All has the stink of Welchism: withdrawing from the highest growth potential markets, in the countries with the most population, because competition and market conditions will not let them gouge customers like they do in the US. I have watched several Indian market comparison tests of the Jeep Compass with other SUVs. The testers all say the same thing “the Jeep is a nice car, but WOW is it expensive for what it is”.

Steve

Not correct.

They are leaving markets where they lose money (that’s not gouging customers) and leaving markets where the profits they DO make are insufficient (gotta make more than a penny on a dollar of sales when it takes billions to keep things competitive!) to justify the ongoing investments required to stay competitive (again, that’s not gouging customers).

Currently, Ford does pretty well in the US by… yes… gouging… their truck customers. Huge truck profits keep the company afloat and it’s some sort of shared “industry thing” to charge enormous margins on the highest priced products. Not just the US industry but the likes of BMW and Mercedes as well. And select Japanese companies.

Why are other companies able to do well in overseas markets and Ford doesn’t? That’s a very complex subject, but it has nothing to do with gouging. It has to do with competitive decisions and how the company chooses to operate.

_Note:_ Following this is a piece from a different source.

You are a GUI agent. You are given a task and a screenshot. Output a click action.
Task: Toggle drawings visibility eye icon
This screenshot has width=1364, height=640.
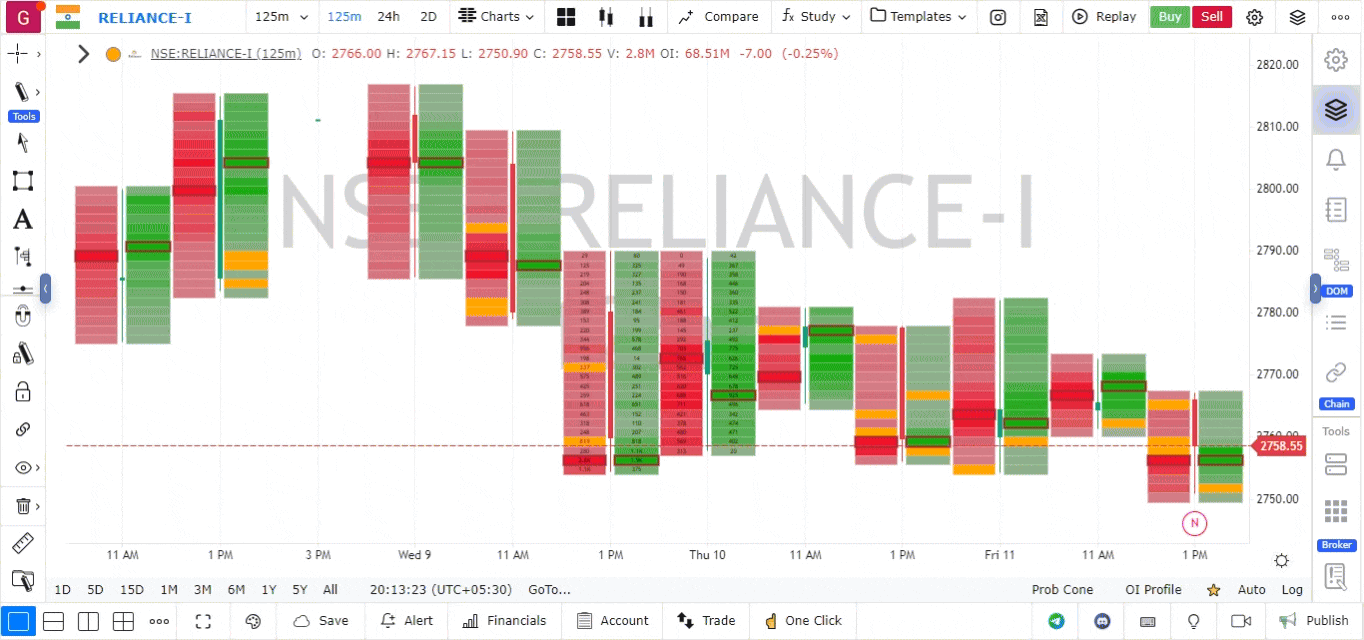point(22,468)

When I was with Ford, I remember working on a project to figure out how to make our standard Ford products competitive in India… by leaving off things that weren’t required for competitive reasons, like rubber seals around the hood. The project or directive was in itself flawed, indicating that management had no understanding of how to approach the problem.

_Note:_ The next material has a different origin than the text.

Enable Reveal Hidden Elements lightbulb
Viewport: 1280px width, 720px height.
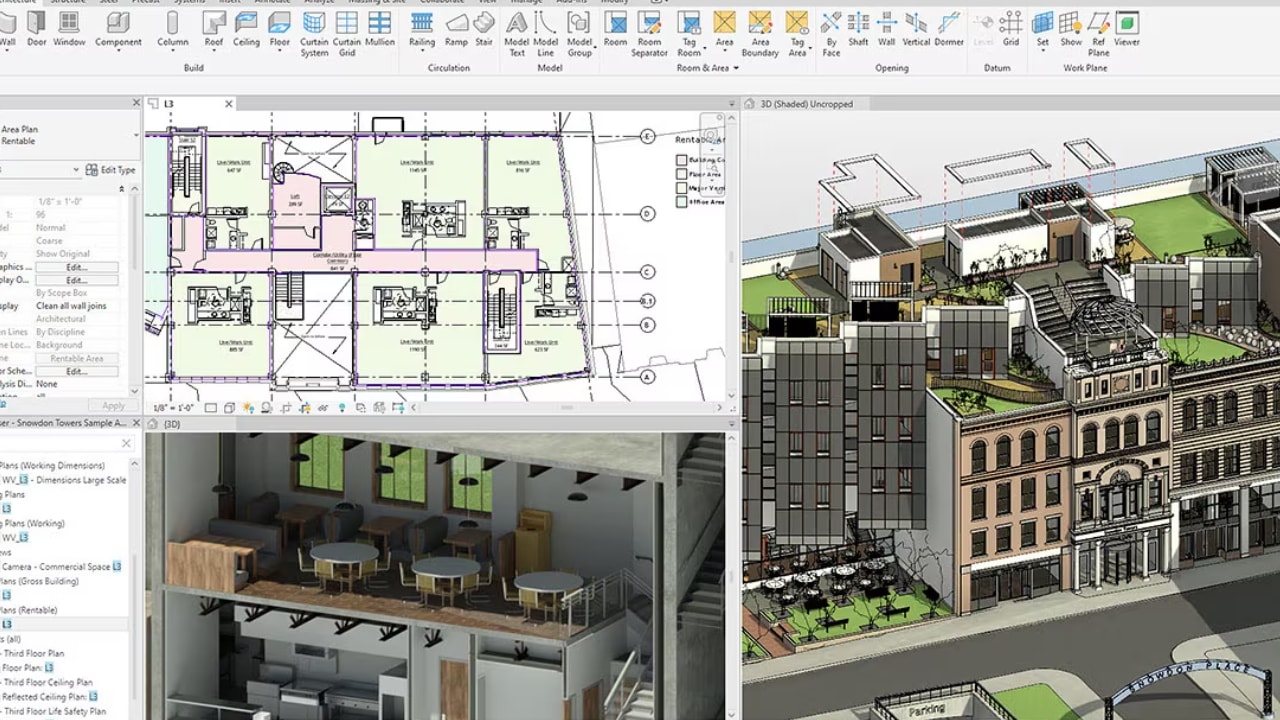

Bottom line, the project failed, Ford was unsuccessful in India and upper management continued to draw large bonuses for meeting the short sighted objectives set for them by the board.

Ford’s problem, like that in many companies, is management hubris and incompetence. They don’t see it that way of course, because they were wooed to their positions by others with minimal stakes in success, given the wrong objectives and then paid very well… leading to general agreement with “Hey, I’m pretty special!”. :slight_smile:

How to fix Ford’s problem? Do like Tesla did… start from scratch and try to minimize input from automotive “experts” who figure they know how to do things. I was very much an “out of the box” thinker/doer at Ford, but I would never have succeeded at Tesla because:

  • I’m not sure how much my particular expertise would be needed. Well, yes, needed, but they don’t need many people at Tesla to do it. (Vehicle architecture).
  • I was never willing to make large personal sacrifices on behalf of the company. My family was/is my focus, not the almighty company. I remember a day when one of my peers said “I just love coming in on Sunday and spending the day at the test track.” My thought was “Wow! We have completely different world views.” Which I knew, but didn’t realize just how different.

Rob
He is no fool who gives what he cannot keep to gain what he cannot lose.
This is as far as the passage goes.